Dando ahora un salto maratónico, pasemos del siglo IV al siglo XX.

En ciertos teólogos y corrientes litúrgicas que propiciaron la reunión del Concilio Vaticano II y que se sirvieron posteriormente de él, interpretándolo según sus opciones, se pretendió “volver a los orígenes” dando a la Eucaristía su supuesto sentido original que sería exclusivo: el de ser comida en una asamblea de fieles.
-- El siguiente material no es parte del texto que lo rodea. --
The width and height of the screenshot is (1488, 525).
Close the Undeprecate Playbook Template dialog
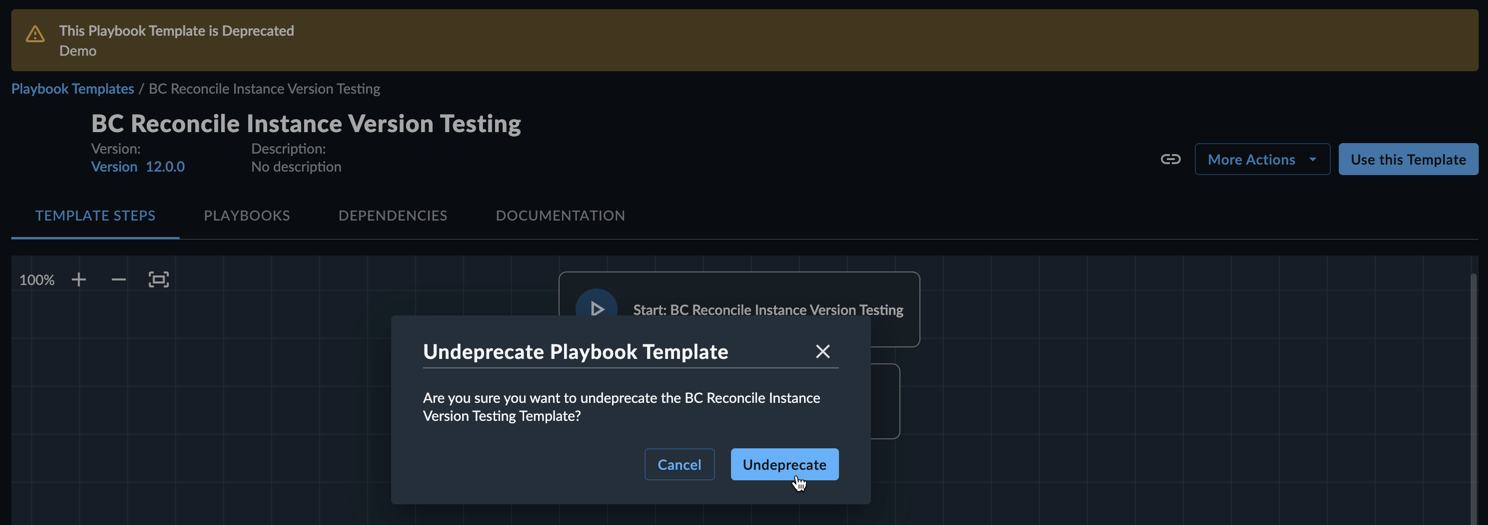click(823, 351)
La adoración individual o pública, fuera de la celebración, sería un contrasentido en el culto eucarístico…

Pero, ¿Por qué simplificar sin matices, optando por la comunión y excluyendo la adoración? ¿La complementariedad de ambas cosas –siempre privilegiando, claro, la comunión del Pan de vida- acaso no sería una riqueza?

En los albores del tercer milenio, Benedicto XVI se refirió a ese desacierto al dirigir unas palabras a los Cardenales, Arzobispos, Obispo y Prelados de la Curia Romana el 22 de diciembre de 2005:

“Para mí es conmovedor ver cómo por doquier en la Iglesia se está despertando la alegría de la adoración eucarística y se manifiestan sus frutos. En el período de la reforma litúrgica, a menudo la misa y la adoración fuera de ella se vieron como opuestas entre sí; según una objeción entonces difundida, el Pan eucarístico no nos lo habrían dado para ser contemplado, sino para ser comido. En la experiencia de oración de la Iglesia ya se ha manifestado la falta de sentido de esa contraposición. Ya san Agustín había dicho: “Nadie come esta carne sin antes adorarla; … pecaríamos si no la adoráramos”  https://w2.vatican.va/content/benedict-xvi/es/speeches/2005/december/documents/hf_ben_xvi_spe_20051222_roman-curia.html

Conclusión: adorar siempre; antes, durante y después de la celebración. Porque la adorabilidad de la Eucaristía es la consecuencia práctica de la permanencia del Señor en ella. Subestimar la adoración es hacer con que la creencia en la presencia real de Cristo sea una mera declamación sin efectos.

¡Es que no se trata de excluir o de restar, sino de sumar!